Enquanto a Associação dos Magistrados do Brasil – AMB – contabiliza cerca de 80 mil crianças e adolescentes em situação de risco nos 6 mil abrigos de todo o país – e em Sergipe o número de abrigados é de 428, de acordo com Núcleo de Apoio à Infância e Adolescência do Ministério Público Estadual –, casos de amor como o de Aderval e Maria Luíza pela pequena Camila continuam raros e resvalam na muralha dos mitos e medos que envolvem a adoção. 

Os números do Cadastro Nacional de Adoção, criado em abril pelo Conselho Nacional de Justiça, ilustram muito bem a situação. Até agora, estão cadastrados 10,6 mil pais para 1.500 crianças no Brasil. Pelos dados do Grupo de Apoio à Adoção de Sergipe – Gaase –, o menor Estado da Federação possui apenas 17 crianças disponíveis e há aprovados pelo juizado 115 casais ou pessoas à espera de um filho adotivo. Em suma, o número de brasileiros interessados em adotar é praticamente nove vezes maior que o de crianças à espera da adoção, mas esses pequenos ainda permanecem abrigados, sobretudo, por conta do estigma do “defeito de fabricação”. 

SOB MEDIDA DO PRECONCEITO 
A maioria dos propensos pais adotivos exige crianças brancas, de cabelos lisos e olhos claros, com idade abaixo de um ano e sem qualquer problema de saúde. Em um Brasil erigido na opressão de negros, índios e mestiços, não é difícil imaginar que os abrigos, albergues de filhos de pobres e também dependentes de um sistema precário de saúde pública não disponham de tantas crianças com esse perfil “bonito e saudável”, feitas sob encomenda para dar conta do preconceito.

——————

Atividades:
(1) Responda com base no trecho sobre adoção:
(a) Quantas crianças e adolescentes em situação de risco a AMB contabiliza nos abrigos do país?
(b) Quando e por qual órgão foi criado o Cadastro Nacional de Adoção?
(c) Que idade a maioria dos propensos pais adotivos exige das crianças?
(2) Segundo o trecho sobre adoção, quais são todas as características que a maioria dos propensos pais adotivos exige das crianças?
A listagem não tem nenhuma relação com o trecho nem com as atividades.

——————

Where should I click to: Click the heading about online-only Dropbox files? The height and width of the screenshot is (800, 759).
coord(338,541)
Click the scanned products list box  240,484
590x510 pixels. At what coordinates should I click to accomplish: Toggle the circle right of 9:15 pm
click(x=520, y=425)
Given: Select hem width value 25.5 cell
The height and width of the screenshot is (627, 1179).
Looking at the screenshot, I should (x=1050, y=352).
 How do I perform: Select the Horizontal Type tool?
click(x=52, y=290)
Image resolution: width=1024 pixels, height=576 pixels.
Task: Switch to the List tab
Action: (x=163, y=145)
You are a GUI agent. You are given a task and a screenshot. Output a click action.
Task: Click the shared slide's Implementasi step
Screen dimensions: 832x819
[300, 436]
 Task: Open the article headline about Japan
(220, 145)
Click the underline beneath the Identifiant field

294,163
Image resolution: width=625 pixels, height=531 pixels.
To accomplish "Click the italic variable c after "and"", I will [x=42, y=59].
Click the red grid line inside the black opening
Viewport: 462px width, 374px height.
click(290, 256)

——————

Respostas das atividades:
(1)
(a) Cerca de 80 mil.
(b) Em abril, pelo Conselho Nacional de Justiça.
(c) Idade abaixo de um ano.

(2)
- Crianças brancas
- Cabelos lisos
- Olhos claros
- Idade abaixo de um ano
- Sem qualquer problema de saúde